### Supplied material
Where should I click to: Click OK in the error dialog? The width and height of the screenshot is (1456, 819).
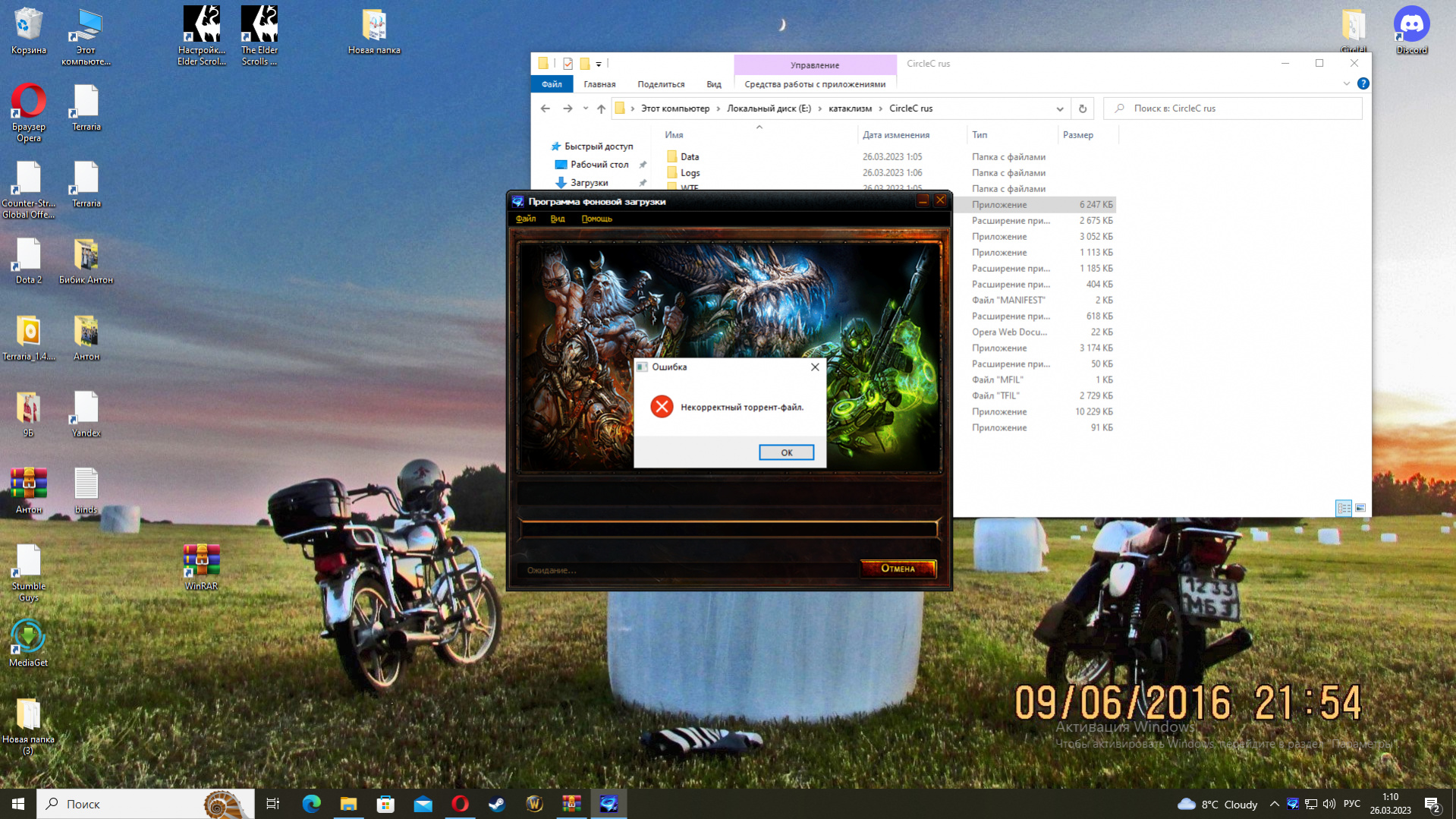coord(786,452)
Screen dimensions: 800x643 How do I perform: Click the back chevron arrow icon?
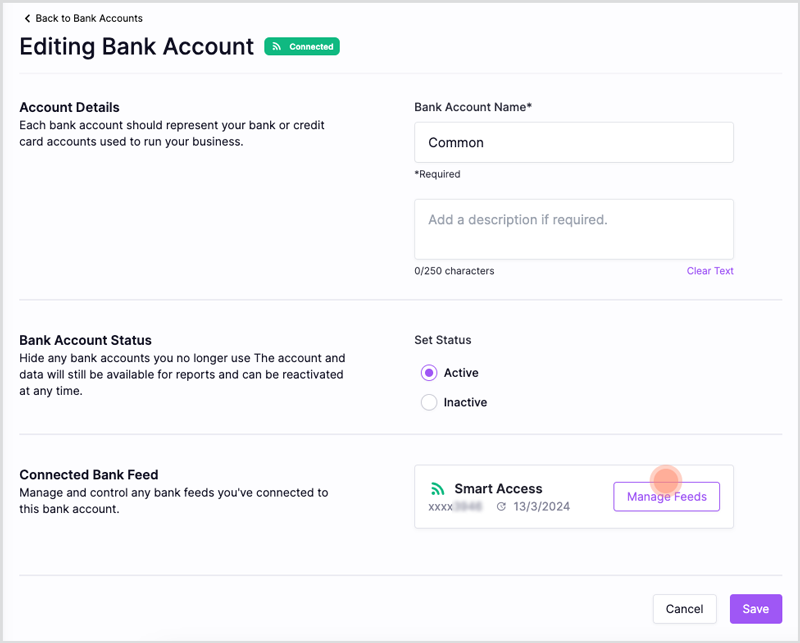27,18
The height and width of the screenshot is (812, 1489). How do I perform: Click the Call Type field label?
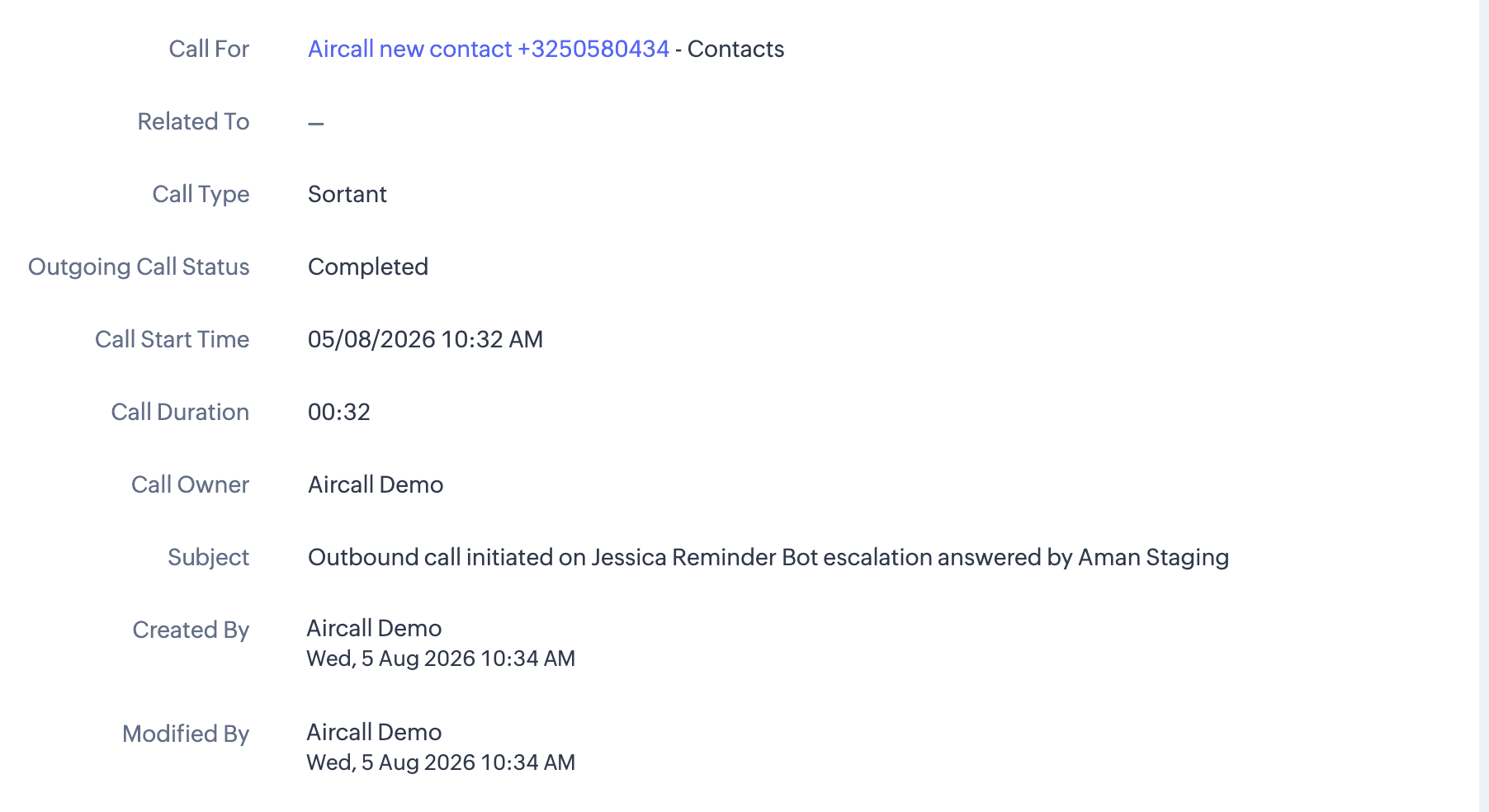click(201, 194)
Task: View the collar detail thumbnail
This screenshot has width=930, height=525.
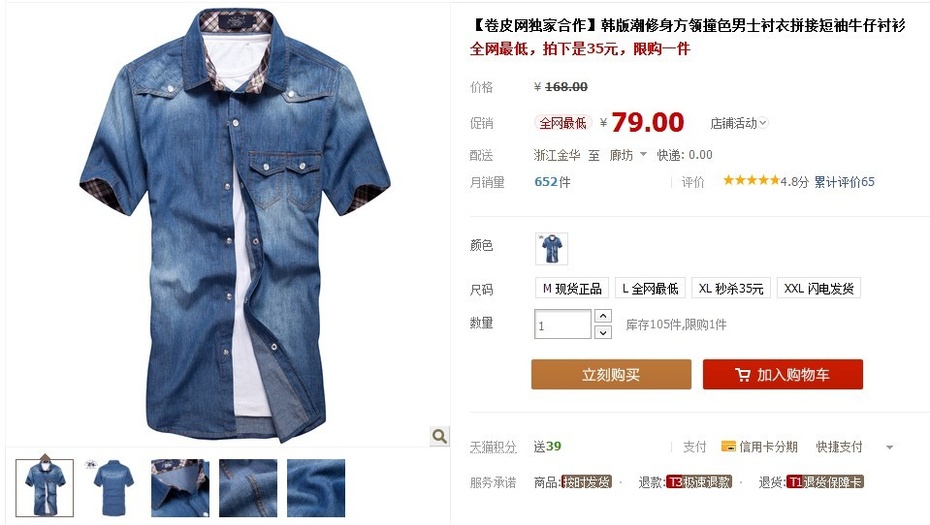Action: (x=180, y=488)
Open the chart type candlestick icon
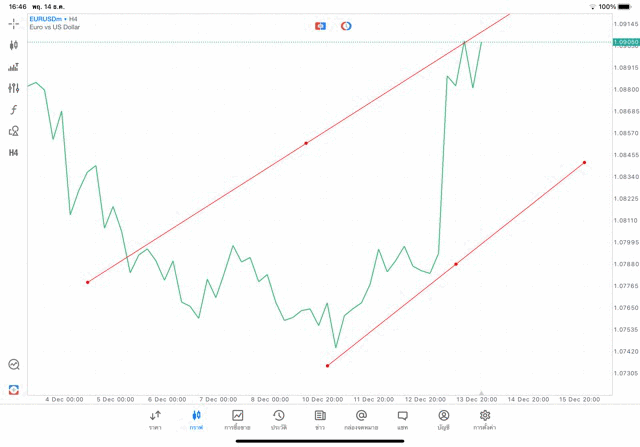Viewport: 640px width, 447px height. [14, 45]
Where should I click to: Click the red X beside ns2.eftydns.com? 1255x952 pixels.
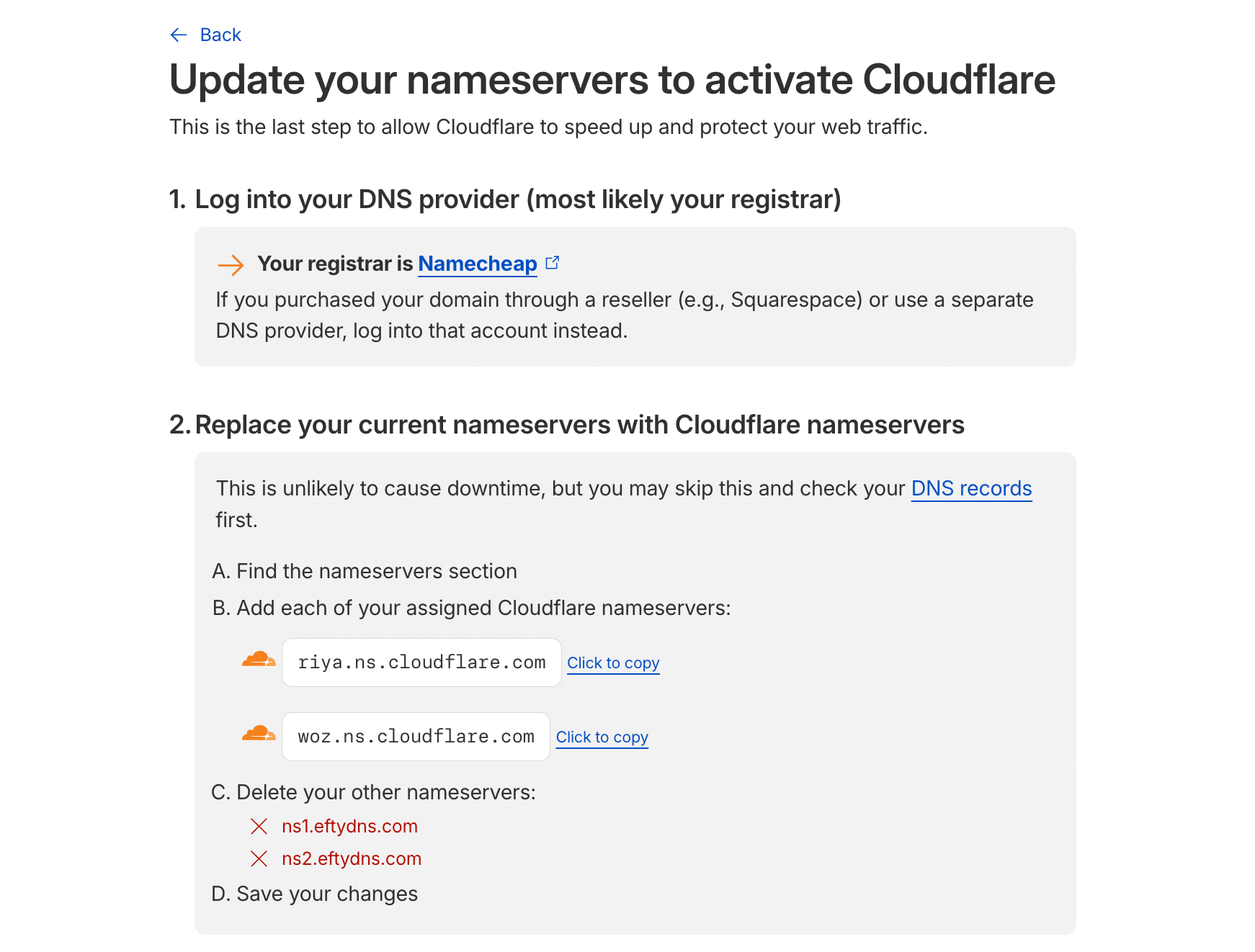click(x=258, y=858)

### Exercise
Reproduce the material word for word, starting at the line that contains "Screen dimensions: 800x643" and ending at the final line of the material. Leave the pictures out.

### Response for this exercise
Screen dimensions: 800x643 How do I perform: Click the back chevron arrow icon?
27,18
The height and width of the screenshot is (812, 1489). How do I perform: Click the Call Type field label?
click(201, 194)
Task: View the collar detail thumbnail
This screenshot has width=930, height=525.
Action: (x=180, y=488)
Open the chart type candlestick icon
Viewport: 640px width, 447px height. [14, 45]
Where should I click to: Click the red X beside ns2.eftydns.com? 1255x952 pixels.
click(x=258, y=858)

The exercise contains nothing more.